Nestled into the West’s No. 10 seed, Portland, 26-30 and 4 games behind No. 8-seeded Houston, still has playoff aspirations. But they’re 3-7 in their last 10, and 19 of their remaining 26 games are against likely playoff teams, so it’s a far-fetched possibility at this point. Either way, Portland’s future is bright, especially with Lillard, who will benefit from another full offseason and hopefully some bench support via the draft and free agency.

From an organizational perspective, Portland’s in a precarious spot financially, with about $44 million committed to  9 players next season, as well as the $32+ million the team owes the amnestied Brandon Roy over the next 2 years.
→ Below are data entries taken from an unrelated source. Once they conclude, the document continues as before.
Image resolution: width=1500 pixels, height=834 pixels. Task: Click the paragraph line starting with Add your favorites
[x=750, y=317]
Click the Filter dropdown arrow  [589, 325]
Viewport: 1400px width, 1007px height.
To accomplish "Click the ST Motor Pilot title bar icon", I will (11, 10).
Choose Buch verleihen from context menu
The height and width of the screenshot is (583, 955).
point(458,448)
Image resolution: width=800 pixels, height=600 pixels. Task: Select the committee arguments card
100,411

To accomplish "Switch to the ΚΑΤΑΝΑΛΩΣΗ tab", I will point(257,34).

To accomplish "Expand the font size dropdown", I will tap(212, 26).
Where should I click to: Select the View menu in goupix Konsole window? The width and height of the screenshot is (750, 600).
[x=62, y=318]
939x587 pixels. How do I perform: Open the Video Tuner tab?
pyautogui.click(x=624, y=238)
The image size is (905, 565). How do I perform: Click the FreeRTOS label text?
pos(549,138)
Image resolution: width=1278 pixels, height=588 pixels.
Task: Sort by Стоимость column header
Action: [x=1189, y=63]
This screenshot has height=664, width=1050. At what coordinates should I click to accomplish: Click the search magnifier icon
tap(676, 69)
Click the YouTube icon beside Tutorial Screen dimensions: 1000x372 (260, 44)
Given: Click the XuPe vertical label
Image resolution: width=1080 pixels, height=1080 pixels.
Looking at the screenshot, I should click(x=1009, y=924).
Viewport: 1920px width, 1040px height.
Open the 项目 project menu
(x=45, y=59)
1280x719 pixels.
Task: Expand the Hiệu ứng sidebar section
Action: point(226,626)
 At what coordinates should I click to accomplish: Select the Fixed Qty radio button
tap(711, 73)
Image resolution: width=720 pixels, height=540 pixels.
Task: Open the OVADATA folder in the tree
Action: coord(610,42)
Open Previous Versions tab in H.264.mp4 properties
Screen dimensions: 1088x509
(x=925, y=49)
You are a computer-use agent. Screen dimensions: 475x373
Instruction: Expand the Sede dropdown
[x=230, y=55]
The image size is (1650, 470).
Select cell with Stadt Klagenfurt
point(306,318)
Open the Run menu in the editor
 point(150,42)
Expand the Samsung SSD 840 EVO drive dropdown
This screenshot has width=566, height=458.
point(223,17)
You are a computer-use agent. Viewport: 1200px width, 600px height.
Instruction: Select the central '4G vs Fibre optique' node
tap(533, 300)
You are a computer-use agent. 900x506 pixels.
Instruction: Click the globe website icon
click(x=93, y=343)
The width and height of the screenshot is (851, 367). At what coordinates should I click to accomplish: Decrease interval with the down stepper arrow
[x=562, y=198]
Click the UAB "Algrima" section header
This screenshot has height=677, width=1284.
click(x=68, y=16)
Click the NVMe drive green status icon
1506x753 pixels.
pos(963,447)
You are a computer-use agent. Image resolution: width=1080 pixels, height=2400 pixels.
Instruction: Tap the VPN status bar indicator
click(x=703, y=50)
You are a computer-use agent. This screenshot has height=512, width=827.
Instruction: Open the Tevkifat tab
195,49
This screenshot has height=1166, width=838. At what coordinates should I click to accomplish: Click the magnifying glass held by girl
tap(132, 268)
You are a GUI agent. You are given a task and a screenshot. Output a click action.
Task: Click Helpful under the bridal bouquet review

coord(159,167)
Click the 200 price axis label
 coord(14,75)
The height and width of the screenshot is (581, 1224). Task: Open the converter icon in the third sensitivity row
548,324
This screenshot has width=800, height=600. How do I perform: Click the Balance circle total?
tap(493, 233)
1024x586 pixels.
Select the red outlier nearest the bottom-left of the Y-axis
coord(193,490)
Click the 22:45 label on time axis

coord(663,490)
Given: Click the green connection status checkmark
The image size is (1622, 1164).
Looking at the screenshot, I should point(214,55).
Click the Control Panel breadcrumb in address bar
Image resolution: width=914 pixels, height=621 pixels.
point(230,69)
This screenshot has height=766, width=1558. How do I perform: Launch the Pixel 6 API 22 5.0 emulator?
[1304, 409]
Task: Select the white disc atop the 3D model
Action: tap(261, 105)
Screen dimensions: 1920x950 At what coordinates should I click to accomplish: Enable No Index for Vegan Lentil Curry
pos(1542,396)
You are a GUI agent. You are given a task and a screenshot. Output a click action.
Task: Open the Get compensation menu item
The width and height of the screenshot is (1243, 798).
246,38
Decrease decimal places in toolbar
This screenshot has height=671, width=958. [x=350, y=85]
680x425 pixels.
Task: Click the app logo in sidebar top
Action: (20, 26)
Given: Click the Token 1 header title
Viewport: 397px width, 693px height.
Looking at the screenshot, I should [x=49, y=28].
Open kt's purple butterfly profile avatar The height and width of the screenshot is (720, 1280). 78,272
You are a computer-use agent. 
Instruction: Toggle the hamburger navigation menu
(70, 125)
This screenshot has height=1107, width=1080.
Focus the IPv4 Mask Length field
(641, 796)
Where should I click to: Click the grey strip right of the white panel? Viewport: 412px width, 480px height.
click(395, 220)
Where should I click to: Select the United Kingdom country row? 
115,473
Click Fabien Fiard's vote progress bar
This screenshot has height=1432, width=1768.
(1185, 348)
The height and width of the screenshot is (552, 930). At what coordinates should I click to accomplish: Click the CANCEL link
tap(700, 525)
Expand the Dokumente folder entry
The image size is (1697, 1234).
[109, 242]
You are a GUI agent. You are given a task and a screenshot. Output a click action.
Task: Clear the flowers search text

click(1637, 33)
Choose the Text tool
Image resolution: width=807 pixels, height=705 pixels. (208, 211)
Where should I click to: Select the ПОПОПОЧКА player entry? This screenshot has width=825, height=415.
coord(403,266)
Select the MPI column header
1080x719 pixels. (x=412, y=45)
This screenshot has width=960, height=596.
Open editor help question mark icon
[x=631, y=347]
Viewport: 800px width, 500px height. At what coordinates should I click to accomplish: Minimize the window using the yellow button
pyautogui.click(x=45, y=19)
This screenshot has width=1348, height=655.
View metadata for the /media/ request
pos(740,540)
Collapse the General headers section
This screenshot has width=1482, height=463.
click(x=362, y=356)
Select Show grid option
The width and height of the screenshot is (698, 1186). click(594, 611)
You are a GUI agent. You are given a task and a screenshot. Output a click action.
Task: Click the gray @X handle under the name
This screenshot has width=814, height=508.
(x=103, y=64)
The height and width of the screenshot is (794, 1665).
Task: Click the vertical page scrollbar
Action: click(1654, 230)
Maynor’s a restricted free agent with a $3.35 million qualifying offer this summer, meaning he’s essentially a short-term tryout for the next 26 games, and Pavlovic has a less-than-queasy $1.4 million team option.


Based on the year he’s having, my best guess is Hickson could command $10+ million annually this offseason, which I’m not sure Portland’s ready to deliver, given that he was very much dangled before Thursday’s deadline. The Blazers committed about $46 million to Batum this offseason, Aldridge’s deal is up in 2015, and, even though he’s not eligible to enter unrestricted free agency until 2017 at the earliest, it’s never too early to start thinking about Lillard’s future deal. With Leonard waiting in the wings, Hickson seems the most expendable of the 5.

Bottom line: The playoffs are not likely this season, but with a few veteran cogs and an improved Leonard, this team is going to make some noise in the years to come.